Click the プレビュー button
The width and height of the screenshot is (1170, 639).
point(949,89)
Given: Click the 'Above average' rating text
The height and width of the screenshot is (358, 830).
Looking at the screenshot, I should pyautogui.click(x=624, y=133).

------------------------

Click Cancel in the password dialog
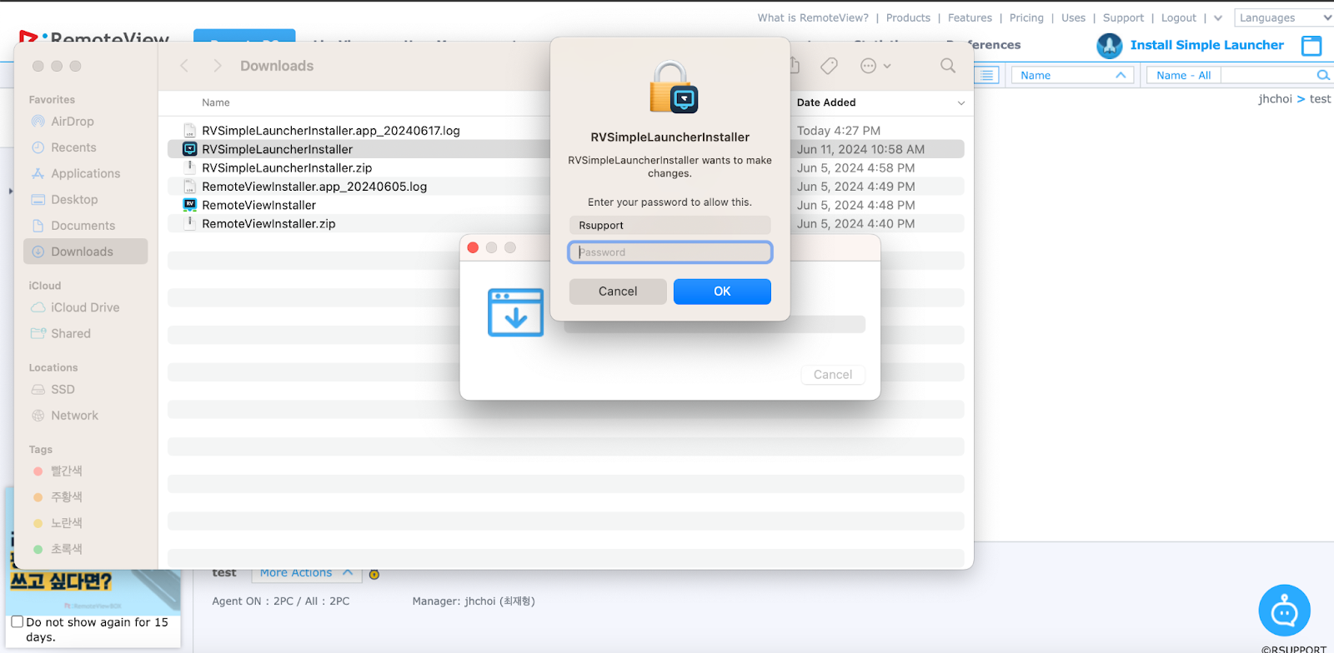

------------------------

## TASK TO CARRY OUT
Lay out the data as a numbered list, from the line containing "Click the プレビュー button" through the line containing "Looking at the", including both, and omit any blank lines.

## TASK SOLUTION
1. Click the プレビュー button
2. The width and height of the screenshot is (1170, 639).
3. point(949,89)
4. Given: Click the 'Above average' rating text
5. The height and width of the screenshot is (358, 830).
6. Looking at the screenshot, I should pyautogui.click(x=624, y=133).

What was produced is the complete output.